(Source data)
*-*-*
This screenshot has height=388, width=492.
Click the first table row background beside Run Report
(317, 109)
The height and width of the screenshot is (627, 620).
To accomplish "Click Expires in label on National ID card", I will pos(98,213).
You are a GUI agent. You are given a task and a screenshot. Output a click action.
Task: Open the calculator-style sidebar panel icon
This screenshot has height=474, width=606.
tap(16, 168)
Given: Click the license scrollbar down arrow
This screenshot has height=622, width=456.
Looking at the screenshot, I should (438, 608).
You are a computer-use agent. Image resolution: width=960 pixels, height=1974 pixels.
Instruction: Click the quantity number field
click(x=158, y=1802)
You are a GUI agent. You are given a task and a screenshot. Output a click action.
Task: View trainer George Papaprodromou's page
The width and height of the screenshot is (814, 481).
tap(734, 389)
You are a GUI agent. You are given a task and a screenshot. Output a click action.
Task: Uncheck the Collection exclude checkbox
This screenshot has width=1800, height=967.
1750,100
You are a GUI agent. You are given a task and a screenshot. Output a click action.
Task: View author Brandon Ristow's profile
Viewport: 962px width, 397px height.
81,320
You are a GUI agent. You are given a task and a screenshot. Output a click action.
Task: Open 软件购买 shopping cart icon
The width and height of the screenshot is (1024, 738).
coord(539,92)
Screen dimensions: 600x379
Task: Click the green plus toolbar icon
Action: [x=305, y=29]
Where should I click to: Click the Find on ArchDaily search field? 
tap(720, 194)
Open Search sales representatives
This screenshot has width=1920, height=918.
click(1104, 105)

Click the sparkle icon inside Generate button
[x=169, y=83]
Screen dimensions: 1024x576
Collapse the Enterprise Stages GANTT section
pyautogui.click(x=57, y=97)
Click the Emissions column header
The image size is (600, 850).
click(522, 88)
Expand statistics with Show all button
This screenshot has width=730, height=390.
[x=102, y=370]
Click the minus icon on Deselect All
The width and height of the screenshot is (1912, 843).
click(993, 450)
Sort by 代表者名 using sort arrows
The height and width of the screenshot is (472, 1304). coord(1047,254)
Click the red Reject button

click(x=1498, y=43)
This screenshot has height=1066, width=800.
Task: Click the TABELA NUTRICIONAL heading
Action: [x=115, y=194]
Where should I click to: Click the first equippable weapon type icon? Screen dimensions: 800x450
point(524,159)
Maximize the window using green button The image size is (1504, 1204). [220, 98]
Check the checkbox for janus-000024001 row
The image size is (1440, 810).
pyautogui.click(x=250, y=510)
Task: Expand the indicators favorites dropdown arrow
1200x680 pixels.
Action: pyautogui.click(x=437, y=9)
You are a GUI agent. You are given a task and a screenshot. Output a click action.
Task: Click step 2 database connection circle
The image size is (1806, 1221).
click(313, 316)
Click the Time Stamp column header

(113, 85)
*-*-*
Problem details
Copy every line of the records above exactly.

Result of the exercise
This screenshot has height=388, width=492.
Click the first table row background beside Run Report
(317, 109)
The height and width of the screenshot is (627, 620).
To accomplish "Click Expires in label on National ID card", I will pos(98,213).
You are a GUI agent. You are given a task and a screenshot. Output a click action.
Task: Open the calculator-style sidebar panel icon
This screenshot has height=474, width=606.
tap(16, 168)
Given: Click the license scrollbar down arrow
This screenshot has height=622, width=456.
Looking at the screenshot, I should (438, 608).
You are a computer-use agent. Image resolution: width=960 pixels, height=1974 pixels.
Instruction: Click the quantity number field
click(x=158, y=1802)
You are a GUI agent. You are given a task and a screenshot. Output a click action.
Task: View trainer George Papaprodromou's page
The width and height of the screenshot is (814, 481).
tap(734, 389)
You are a GUI agent. You are given a task and a screenshot. Output a click action.
Task: Uncheck the Collection exclude checkbox
This screenshot has width=1800, height=967.
1750,100
You are a GUI agent. You are given a task and a screenshot. Output a click action.
Task: View author Brandon Ristow's profile
Viewport: 962px width, 397px height.
81,320
You are a GUI agent. You are given a task and a screenshot. Output a click action.
Task: Open 软件购买 shopping cart icon
The width and height of the screenshot is (1024, 738).
coord(539,92)
Screen dimensions: 600x379
Task: Click the green plus toolbar icon
Action: [x=305, y=29]
Where should I click to: Click the Find on ArchDaily search field? 
tap(720, 194)
Open Search sales representatives
This screenshot has width=1920, height=918.
click(1104, 105)

Click the sparkle icon inside Generate button
[x=169, y=83]
Screen dimensions: 1024x576
Collapse the Enterprise Stages GANTT section
pyautogui.click(x=57, y=97)
Click the Emissions column header
The image size is (600, 850).
click(522, 88)
Expand statistics with Show all button
This screenshot has width=730, height=390.
[x=102, y=370]
Click the minus icon on Deselect All
The width and height of the screenshot is (1912, 843).
click(993, 450)
Sort by 代表者名 using sort arrows
The height and width of the screenshot is (472, 1304). coord(1047,254)
Click the red Reject button

click(x=1498, y=43)
This screenshot has height=1066, width=800.
Task: Click the TABELA NUTRICIONAL heading
Action: [x=115, y=194]
Where should I click to: Click the first equippable weapon type icon? Screen dimensions: 800x450
point(524,159)
Maximize the window using green button The image size is (1504, 1204). [220, 98]
Check the checkbox for janus-000024001 row
The image size is (1440, 810).
pyautogui.click(x=250, y=510)
Task: Expand the indicators favorites dropdown arrow
1200x680 pixels.
Action: pyautogui.click(x=437, y=9)
You are a GUI agent. You are given a task and a screenshot. Output a click action.
Task: Click step 2 database connection circle
The image size is (1806, 1221).
click(313, 316)
Click the Time Stamp column header

(113, 85)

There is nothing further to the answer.